Weight status is at first anthropometric record. Normal weight is defined as a BMI <25 kg/m2, overweight is defined as a BMI ≥ 25 kg/m2 and <30 kg/m2, and obesity is defined as the first time a person has a body mass index ≥30 kg/m2. IRR, incidence rate ratio; PYs, person-years of follow-up; Ref, reference. Incidence is calculated as the incidence rate of new cases per 1000 PYs of follow-up (95% CIs) using Poisson models. Overall incidence rates are adjusted for sex, race, and age. Sex-specific rates are adjusted for age and race. Age-specific rates are adjusted for race and sex. Race-specific rates are adjusted for sex and age. All incidence rates are weighted using survey weights, stratum, and cluster to represent the US population between 2001 and 2017.

Among adults with normal weight at their first anthropometric record, Blacks had 70% higher incidence of obesity than Whites (IRR: 1.7; 95% CI: 1.2, 2.3). When comparing those with overweight at their first anthropometric record, Blacks had a 40% higher incidence of obesity than Whites (IRR: 1.4; 95% CI: 1.3, 1.6).

Discussion

To understand which people are at highest risk of developing obesity, at which ages new cases of obesity are most common, and how these patterns have changed over the past 2 decades, we calculated obesity incidence in a national representative prospective cohort from 2001–2017. We found that across this century, the incidence of obesity was relatively stable until 2013, but by 2013–2017, the incidence of obesity had increased by 18%. The risk of developing obesity differed across groups and was most commonly experienced by Blacks, especially Black females and Black adults under the age of 50 y, and by people with low levels of education. Across race, adults at the youngest ages (20–29 years) had higher incidence of obesity than older age groups. Among those with overweight, younger adults were more likely than older overweight adults to progress to obesity.
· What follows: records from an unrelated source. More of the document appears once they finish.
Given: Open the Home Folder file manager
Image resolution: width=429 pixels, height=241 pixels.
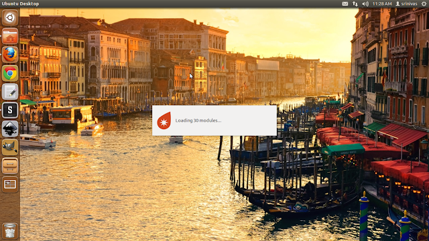Looking at the screenshot, I should point(10,36).
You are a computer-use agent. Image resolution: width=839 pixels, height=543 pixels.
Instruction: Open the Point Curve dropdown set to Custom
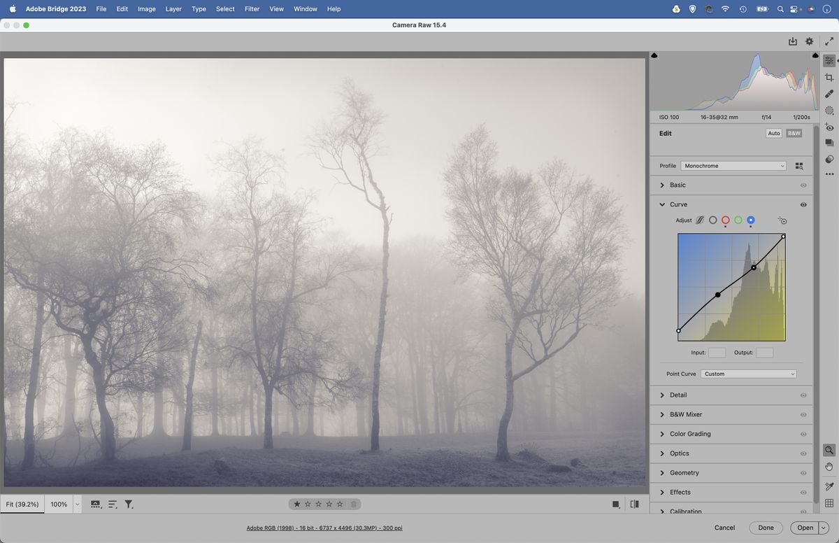(748, 374)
Over the last 2 decades, the obesity incidence increased by 18%, which mainly occurred in the period 2013–2019. In the 1990s, an obesity incidence rate of 14.8% was observed in White people followed over 8 y [13]. Though not directly comparable to our results, this suggests that the incidence of obesity has more than doubled over the last 2 decades. Our results show that the increase mainly occurred during the time period 2013–2017. This pattern is consistent with findings that the prevalence of obesity started to increase again from 2013–2014 after leveling in the late 2000s [24]. We observed a small decrease in the incidence of obesity from 2009–2013 compared to 2005–2009, contemporaneous with reported decreases in calorie intake [25], consumption of sugar-sweetened beverages and poor diets, and an increased intake of healthy foods [26].
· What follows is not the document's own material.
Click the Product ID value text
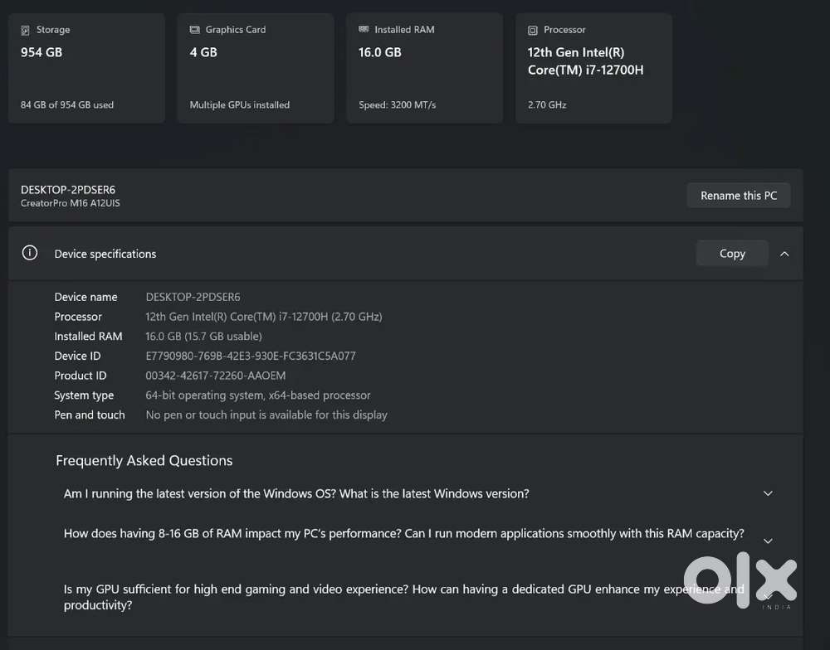830x650 pixels. (215, 376)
A higher incidence at younger ages may be partly explained by the fact that the pool of adults who are eligible to enter obesity for the first time becomes smaller as more people have obesity [27]. For instance, 26% of the US population has obesity at ages 18–21 y [7], leaving 74% of the population eligible for incident obesity. Due to the high obesity incidence from age 20–29 y, even fewer people will be eligible at age 30+ y, and so on for the remaining ages. There may also be other explanations for younger adults having the highest risk of obesity; early adulthood is a phase where many start their own households and thus change their home environment. The proportion with low physical activity level increased from adolescence to young adulthood (mean age 25 y) [28], and the proportion consuming fast food ≥3 times a week increased from adolescence to young adulthood (mean age 21) [29].
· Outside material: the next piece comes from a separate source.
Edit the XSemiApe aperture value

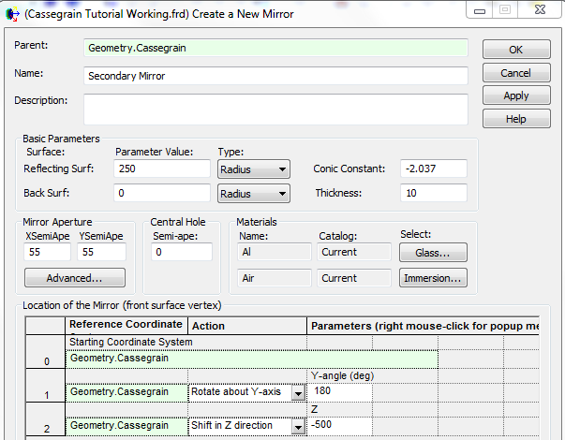[x=48, y=253]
A higher incidence at younger ages combined with national cross-sectional studies showing that the prevalence of obesity increases with age until age 60 y [30] indicates that those who developed obesity at younger ages may still have obesity at older ages. This argument is supported by a study of youths that found that obesity is rarely reversed, as only 2% of adolescents with obesity had no obesity in young adulthood [7]. This is especially of concern given that early onset of obesity is associated with longer exposure to excess weight and higher risks of cardiometabolic diseases [31].

Our estimates of a higher incidence of obesity in Blacks than in Whites across sex and age are consistent with published data on obesity prevalence [15, 30, 32]. Yet, incidence estimates contribute by showing that the differences in obesity are driven by higher incidence in those under age 40 y, demonstrating that Blacks have higher incidence of obesity and are exposed to longer duration of obesity. Although the obesity incidence by 2013–2017 had increased by 25% among Whites, no increases were observed among Blacks. Though the relative difference in obesity risk between Blacks and Whites decreased from 92% to 43%, race disparities in obesity incidence were still large in 2013–2017, which is consistent with published data on obesity prevalence [30].This suggests that the level hitherto interventions aiming at preventing obesity may have reached those at highest risk but not to a sufficient extent.

Obesity incidence was higher among those with less than high school education. Although this is consistent with published prevalence data [15], we have not found prevalence studies of the relationship between obesity, education, and race. Our results show that, in contrast to Whites and Other Races, there was no difference in incidence of obesity between Blacks with a high school degree and Blacks with an education beyond high school. Further, Blacks had higher obesity incidence than Whites at all education levels, and the difference was largest among those with highest level of education, suggesting that higher education is less protective against obesity among Blacks than among Whites. In 2013–2017, those with a high school education had reached the same incidence of obesity as those with less education. Educational attainment in the United States has increased over the last decades. Yet, our results show that those with the lowest education levels continued to have the highest risks of developing obesity; thus, even though the education levels of the population shifted upwards, the distribution of risk stayed consistent.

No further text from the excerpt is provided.